- [Texto de lectura]:
Durante años, su vida fue la misma rutina de sol y siembra. Cultivaban cacao, plátano, yuca, pasto y café. En esos tiempos, el pueblo quedaba a un día entero de camino a pie. “No había carretera, lo que ahora se hace en dos horas en carro, antes era a puro paso. Yo iba a pie y me quedaba donde una madrina”, dice con una sonrisa de resignación.

Pero la tranquilidad campesina se quebró temprano. Después de catorce años de matrimonio, su esposo murió de neumonía, dejándola sola con ocho hijos. “Ahí me tocó seguir, porque los hijos no esperan”, dice sin dramatismo, como si hubiera aprendido a sobrellevar el dolor trabajando la tierra. Años más tarde conoció a otro hombre, tuvo cuatro hijos más, doce en total.

“Ochenta y tantos años” de resistencia

Hablar con doña Graciela es escuchar la historia reciente de Colombia narrada desde el fogon. “Yo sufrí la violencia desde los cinco añitos… desde que mataron a ese señor Gustavo Rojas Pinilla. Peleaban liberales y conservadores, y después salieron los de la guerrilla y los paramilitares. Eso llegaba un grupo y después el otro, uno no sabía dónde meterse.”

Recuerda los años en que las minas antipersonales eran parte del paisaje y los enfrentamientos se escuchaban como truenos en la montaña. “Aquí en aquella lomita mataron a seis personas con esas minas”, dice bajito. Cuando los disparos retumbaban, la única protección era meterse debajo de las camas y mandar a los niños pa’ dentro. “Eso era tremendo. Si estaban en la escuela y se agarraban a pelear, hablábamos con los profesores para que los tuvieran allá. No podían venirse así pa’ la casa.”

Durante los años ochenta y noventa, San Vicente de Chucurí fue una de las zonas más golpeadas por la guerra. Los grupos armados se disputaban el territorio y los campesinos quedaban atrapados entre las balas, el miedo y el silencio. Muchos huyeron, pero Doña Graciela decidió quedarse. “Gracias al Señor, a mis hijos no les pasó nada, pero uno vivía muy preocupado. Mataron a muchos amigos, a veces solo por cuentos… decían que uno había dicho algo, y ya con eso bastaba.”

El cacao como refugio

Aun así, el cacao siguió creciendo entre las sombras. Esa planta, símbolo del municipio, se convirtió en refugio y orgullo. “Antes vendía seiscientos kilos cuando eso estaba a ochocientos pesos el kilo, magínese… uno se ponía feliz porque podía pagar el mercadito, la carnecita, comprar ropita”, cuenta. Cada mazorca era una pequeña victoria, una prueba de que la vida podía seguir germinando incluso en medio del miedo.

Datos de ubicación por coordenadas de píxeles
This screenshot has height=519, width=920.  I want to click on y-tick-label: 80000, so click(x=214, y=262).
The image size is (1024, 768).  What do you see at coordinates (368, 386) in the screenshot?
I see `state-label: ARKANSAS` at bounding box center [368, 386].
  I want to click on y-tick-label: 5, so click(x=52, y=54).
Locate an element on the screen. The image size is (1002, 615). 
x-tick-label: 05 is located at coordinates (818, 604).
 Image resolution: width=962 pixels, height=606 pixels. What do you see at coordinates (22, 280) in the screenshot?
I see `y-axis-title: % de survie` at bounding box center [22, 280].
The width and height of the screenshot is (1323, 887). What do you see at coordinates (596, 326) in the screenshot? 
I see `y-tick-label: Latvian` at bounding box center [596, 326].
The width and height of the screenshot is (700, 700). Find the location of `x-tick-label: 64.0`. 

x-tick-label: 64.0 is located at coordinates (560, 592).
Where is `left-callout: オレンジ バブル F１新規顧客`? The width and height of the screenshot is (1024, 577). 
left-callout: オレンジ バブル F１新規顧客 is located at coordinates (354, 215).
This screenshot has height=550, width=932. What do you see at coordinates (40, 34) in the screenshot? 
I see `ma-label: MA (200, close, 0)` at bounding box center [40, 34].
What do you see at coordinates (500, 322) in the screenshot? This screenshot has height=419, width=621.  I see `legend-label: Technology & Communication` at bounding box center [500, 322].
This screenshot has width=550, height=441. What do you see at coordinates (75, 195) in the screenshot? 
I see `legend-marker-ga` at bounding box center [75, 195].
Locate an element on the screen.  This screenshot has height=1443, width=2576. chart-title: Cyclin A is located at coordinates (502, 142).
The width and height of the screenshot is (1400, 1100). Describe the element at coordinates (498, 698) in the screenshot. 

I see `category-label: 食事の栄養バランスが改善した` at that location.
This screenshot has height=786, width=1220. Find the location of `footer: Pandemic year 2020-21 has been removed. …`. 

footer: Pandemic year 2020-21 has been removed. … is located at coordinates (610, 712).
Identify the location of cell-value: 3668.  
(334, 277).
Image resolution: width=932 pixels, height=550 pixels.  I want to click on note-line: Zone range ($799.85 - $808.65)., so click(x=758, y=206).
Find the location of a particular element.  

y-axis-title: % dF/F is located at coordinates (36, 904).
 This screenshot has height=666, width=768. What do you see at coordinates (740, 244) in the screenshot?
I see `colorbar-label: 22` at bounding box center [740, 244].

- [Tarea]: Por favor, continúa el relato sobre doña Graciela y el cacao a partir de su última oración. Los ítems proceden de otra fuente.

- [Respuesta]:
Con el paso de los años y el fin de los enfrentamientos, el pueblo empezó a respirar de nuevo. “Ya se nos arregló la vida dice, ya vivíamos tranquilos, ya podía uno andar por donde quiera. Cuando ellos estaban, tocaba meterse pa’ dentro apenas oscurecía.” Calcula que hace unos treinta años sintió por fin la calma. “Ahora lo que nos tiene azotados son los ladrones”, dice entre risas, “pero al menos ya no son las balas.”

 

El cacao, símbolo de identidad y progreso

Hoy San Vicente de Chucurí es otro. Las montañas que antes escondían trincheras ahora huelen a cacao tostado y turismo rural. El municipio produce más de 1.200 toneladas de cacao fino de aroma cada año, lo que representa el 12% de la producción nacional, según la Federación Nacional de Cacaoteros (Fedecacao, 2024).
El cacao sostiene la economía de más de 35.000 familias en Santander, y para los habitantes de San Vicente no es solo un cultivo: es una identidad, una forma de sanar.

“Yo soy feliz en el campo —dice doña Graciela—, no me gusta ir al médico ni al pueblo. Soy feliz aquí, con mis gallinitas y con los amigos que llegan a saludarme.”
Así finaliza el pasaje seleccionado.